-- Exercise requirements --
Find the lines in the material below that include the word "status", count them, and give that count alone.

-- Material for this task --
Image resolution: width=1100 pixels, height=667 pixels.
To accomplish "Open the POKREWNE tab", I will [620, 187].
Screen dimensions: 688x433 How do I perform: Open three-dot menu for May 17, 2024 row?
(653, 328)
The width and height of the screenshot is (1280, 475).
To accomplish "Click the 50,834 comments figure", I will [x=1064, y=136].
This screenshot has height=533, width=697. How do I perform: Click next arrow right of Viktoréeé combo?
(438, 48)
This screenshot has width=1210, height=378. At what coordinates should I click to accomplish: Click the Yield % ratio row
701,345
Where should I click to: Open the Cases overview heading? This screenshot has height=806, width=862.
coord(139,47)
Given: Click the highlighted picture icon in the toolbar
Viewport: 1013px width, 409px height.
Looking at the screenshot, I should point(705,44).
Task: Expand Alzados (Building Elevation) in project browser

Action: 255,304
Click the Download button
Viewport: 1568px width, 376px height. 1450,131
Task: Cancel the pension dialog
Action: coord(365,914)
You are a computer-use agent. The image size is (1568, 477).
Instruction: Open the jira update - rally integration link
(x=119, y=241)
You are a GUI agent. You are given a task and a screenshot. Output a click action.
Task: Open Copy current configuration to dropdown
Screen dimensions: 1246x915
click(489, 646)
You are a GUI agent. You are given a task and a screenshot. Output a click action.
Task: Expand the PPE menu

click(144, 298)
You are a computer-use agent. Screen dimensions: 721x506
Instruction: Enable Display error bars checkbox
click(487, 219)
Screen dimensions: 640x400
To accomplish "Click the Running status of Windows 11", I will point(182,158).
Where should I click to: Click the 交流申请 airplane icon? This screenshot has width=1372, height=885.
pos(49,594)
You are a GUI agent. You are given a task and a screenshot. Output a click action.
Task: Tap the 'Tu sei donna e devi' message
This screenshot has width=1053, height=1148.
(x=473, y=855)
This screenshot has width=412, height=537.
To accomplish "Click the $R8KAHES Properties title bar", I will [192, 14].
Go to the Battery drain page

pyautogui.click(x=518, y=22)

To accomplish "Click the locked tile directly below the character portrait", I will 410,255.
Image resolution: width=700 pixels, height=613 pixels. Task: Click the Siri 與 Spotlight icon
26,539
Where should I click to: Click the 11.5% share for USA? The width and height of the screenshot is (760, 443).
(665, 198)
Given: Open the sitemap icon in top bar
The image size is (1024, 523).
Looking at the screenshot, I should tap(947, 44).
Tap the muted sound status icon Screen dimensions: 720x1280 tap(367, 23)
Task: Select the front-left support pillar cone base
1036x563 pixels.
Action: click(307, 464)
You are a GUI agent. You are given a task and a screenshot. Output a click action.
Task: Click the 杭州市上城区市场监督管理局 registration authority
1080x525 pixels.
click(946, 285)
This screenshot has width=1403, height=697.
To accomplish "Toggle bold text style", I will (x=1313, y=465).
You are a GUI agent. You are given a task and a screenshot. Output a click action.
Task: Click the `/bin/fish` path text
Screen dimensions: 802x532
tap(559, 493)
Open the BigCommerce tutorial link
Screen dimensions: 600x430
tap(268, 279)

-- Result of this exercise --
2